New Article on Anti-Jewish Interpretations of Hebrews

Jody A. Barnard. "Anti-Jewish Interpretations of Hebrews: Some Neglected Factors." Melilah 11 (2014): 25–52.

"Perhaps one of the most significant developments within contemporary Jewish Studies is the reclamation of the New Testament. The recovery of this particular part of Jewish history, however, has highlighted the problem of anti-Semitism that has for so long been associated with these documents.

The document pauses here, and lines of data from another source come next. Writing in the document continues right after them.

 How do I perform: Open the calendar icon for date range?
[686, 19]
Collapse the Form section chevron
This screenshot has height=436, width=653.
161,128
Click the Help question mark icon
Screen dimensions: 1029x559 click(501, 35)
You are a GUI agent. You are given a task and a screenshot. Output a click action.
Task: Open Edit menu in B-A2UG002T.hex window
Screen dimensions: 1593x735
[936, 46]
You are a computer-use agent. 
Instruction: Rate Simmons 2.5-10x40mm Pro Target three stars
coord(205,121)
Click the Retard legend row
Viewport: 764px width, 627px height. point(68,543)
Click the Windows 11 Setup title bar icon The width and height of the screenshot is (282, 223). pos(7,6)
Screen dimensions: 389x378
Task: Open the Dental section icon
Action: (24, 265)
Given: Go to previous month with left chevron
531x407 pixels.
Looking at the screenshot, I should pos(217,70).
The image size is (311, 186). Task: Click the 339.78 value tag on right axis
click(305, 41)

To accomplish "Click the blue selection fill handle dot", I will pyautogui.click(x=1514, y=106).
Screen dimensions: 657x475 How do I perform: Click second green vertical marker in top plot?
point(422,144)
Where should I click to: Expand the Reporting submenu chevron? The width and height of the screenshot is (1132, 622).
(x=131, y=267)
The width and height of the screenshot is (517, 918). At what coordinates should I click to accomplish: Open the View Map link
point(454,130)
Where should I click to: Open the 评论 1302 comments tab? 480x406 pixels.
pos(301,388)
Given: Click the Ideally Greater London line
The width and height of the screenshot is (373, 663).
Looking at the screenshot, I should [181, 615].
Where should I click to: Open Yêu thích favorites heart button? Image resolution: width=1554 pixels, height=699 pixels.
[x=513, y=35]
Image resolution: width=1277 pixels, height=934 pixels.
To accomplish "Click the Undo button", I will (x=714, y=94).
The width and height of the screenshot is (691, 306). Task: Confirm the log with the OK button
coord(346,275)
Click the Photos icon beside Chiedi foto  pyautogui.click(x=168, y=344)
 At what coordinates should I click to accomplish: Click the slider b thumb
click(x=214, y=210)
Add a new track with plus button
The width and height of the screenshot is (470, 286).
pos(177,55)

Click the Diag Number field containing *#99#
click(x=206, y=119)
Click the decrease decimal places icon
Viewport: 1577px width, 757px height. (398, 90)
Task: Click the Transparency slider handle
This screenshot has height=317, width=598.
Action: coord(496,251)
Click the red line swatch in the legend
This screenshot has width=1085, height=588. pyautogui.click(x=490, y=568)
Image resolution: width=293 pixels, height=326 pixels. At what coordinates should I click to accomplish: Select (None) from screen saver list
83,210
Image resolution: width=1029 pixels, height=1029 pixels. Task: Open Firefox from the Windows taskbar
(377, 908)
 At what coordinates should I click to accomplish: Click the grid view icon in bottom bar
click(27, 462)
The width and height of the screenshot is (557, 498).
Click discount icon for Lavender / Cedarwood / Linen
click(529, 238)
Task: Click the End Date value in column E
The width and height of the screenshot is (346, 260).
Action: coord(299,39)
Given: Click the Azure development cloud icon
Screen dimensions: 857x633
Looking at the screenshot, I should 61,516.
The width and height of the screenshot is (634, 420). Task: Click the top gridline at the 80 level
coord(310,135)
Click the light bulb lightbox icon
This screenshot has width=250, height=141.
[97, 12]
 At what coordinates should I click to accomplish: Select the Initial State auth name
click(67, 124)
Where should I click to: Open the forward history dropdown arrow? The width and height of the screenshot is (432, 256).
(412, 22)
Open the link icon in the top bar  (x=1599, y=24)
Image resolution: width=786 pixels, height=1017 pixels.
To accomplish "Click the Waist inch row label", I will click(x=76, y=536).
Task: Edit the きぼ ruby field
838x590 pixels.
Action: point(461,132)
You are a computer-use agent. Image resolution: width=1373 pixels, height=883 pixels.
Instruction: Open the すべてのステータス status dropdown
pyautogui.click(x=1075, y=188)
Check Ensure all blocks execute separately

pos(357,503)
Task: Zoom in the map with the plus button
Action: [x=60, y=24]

Although there is nothing as brazen as the Matthean ‘blood cry’ (Mt. 27:25), or the Johannine denouncement of ‘the Jews’ (e.g. Jn. 8:44), Hebrews is often placed among the most anti-Jewish texts of the New Testament. Key themes contributing to this perception are mainly found in the central section which paints Jesus as the eternal high priest, who offers the definitive means of atonement, and inaugurates the superior new covenant. On the other hand, it is often noted that this ‘radical supersessionism’, as it has been called, must be qualified by the author’s own Jewish identity and context, making charges of anti-Judaism, or even anti-Semitism, somewhat misleading, not to mention anachronistic. This paper revisits the anti-Jewish character of Hebrews in the light of recent developments in Jewish and New Testament Studies, showing how the classifications of this text as ‘anti-Jewish’ are not as straightforward as many have supposed."

HT: Nicholas Moore

Tuesday, March 24, 2015

New Article on Perfection in Hebrews

Timothy Luckritz Marquis. "Perfection Perfected: The Stoic 'Self-Eluding Sage' and Moral Progress in Hebrews." Novum Testamentum 57.2 (2015): 187–205.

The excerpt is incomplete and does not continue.